Flesh and Blood by Michael Cunningham–amazing book

I just finished reading Flesh and Blood by Michael Cunningham.  And cry as I finished it. What an amazing book, filled with insights, tenderness, compassion, pain. And such good writing.

Published in 1995, Flesh and Blood tells the story of a multi-generation family, knitted together by Constantine, the young man who becomes a father and then a grandfather, and the family that grows around him and his wives and children. The novel starts in the 1930s, and projects out to 2035, a 100 years, and it’s beautiful, and painful and deep.

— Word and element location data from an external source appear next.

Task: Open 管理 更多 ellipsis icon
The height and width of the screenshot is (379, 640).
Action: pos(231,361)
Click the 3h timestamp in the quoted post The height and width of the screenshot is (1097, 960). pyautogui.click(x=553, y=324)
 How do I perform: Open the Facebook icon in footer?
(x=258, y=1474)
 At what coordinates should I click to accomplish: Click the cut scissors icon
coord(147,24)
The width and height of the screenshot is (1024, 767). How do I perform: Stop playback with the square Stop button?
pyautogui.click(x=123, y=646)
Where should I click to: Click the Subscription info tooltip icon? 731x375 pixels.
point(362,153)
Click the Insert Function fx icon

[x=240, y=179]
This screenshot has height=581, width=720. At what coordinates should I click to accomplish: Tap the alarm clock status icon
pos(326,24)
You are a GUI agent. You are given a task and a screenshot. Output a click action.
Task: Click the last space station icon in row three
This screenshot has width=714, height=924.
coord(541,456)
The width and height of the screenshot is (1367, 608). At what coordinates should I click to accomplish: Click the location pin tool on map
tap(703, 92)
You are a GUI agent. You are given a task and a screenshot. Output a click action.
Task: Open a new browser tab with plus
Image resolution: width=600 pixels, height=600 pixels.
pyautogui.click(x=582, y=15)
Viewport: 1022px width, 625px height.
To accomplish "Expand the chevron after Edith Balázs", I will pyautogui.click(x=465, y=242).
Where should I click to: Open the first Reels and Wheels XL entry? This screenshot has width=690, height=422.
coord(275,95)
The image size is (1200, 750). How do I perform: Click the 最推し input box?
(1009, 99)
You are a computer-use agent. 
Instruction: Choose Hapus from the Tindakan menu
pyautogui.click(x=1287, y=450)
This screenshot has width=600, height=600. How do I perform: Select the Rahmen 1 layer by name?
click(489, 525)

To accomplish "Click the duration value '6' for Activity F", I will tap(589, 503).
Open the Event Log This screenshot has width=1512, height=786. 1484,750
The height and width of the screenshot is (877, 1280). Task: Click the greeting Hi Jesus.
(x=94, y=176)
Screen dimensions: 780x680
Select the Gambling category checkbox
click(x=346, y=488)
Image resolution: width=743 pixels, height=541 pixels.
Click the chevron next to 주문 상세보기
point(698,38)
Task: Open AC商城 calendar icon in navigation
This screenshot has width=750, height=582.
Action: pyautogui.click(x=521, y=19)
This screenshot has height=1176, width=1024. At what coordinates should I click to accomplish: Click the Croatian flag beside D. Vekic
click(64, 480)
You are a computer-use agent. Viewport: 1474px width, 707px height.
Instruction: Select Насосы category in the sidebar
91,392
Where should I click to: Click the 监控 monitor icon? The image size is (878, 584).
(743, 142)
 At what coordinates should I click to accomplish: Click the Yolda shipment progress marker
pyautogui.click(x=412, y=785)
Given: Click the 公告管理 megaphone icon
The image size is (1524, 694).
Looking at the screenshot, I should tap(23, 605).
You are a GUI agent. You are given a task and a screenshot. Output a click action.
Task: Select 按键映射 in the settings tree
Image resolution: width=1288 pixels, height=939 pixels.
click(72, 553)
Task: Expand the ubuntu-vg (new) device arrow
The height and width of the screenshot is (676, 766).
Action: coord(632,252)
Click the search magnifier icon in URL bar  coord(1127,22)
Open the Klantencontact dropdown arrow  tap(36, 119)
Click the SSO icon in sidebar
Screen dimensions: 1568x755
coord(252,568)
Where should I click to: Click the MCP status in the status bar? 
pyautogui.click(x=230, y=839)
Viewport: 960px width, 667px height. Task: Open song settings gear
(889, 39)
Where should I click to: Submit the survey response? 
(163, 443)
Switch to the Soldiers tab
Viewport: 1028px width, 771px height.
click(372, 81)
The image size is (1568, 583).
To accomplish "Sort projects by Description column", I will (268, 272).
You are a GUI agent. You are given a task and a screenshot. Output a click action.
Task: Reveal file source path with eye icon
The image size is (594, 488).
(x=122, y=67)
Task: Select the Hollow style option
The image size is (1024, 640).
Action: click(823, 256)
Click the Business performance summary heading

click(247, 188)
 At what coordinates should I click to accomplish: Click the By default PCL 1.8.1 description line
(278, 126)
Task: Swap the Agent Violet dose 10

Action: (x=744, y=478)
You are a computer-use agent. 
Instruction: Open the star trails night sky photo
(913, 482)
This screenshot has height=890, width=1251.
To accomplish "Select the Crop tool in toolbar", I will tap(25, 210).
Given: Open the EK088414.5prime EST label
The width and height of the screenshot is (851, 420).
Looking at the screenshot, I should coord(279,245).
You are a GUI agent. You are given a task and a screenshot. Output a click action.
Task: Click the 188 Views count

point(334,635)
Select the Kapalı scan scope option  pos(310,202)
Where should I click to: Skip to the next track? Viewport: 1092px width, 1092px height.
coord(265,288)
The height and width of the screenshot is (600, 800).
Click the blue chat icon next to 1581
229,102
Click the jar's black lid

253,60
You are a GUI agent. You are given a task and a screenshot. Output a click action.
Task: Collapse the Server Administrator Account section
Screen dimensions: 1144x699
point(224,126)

Of course, since it is Michael Cunningham, there’s deep insights into coming out as a gay man, there’s a trans character, and more than one haunted wild child. But there are also hungry souls inside suburban matrons, so much yearning, and one chapter after another that made me think of Forster’s “only connect.”

I think the last book I read I loved in this particular way was 1Q84 by Murakami, which left me in a dream for days (it was also more than 600 pages long and took days to read.)

What made Flesh and Blood speak to me so deeply?  The way it speaks about yearning and loss. The depictions of internal states, so sensitively sketched out. The beauty of the prose. The craft. The insights into being trapped in conventionality (I relate to that) and the insights into  being queer and coming out (I relate to those also, though I don’t identify as gay.)

Honest, sensitive, real–so much of the book embodies those qualities for me. A wonderful read.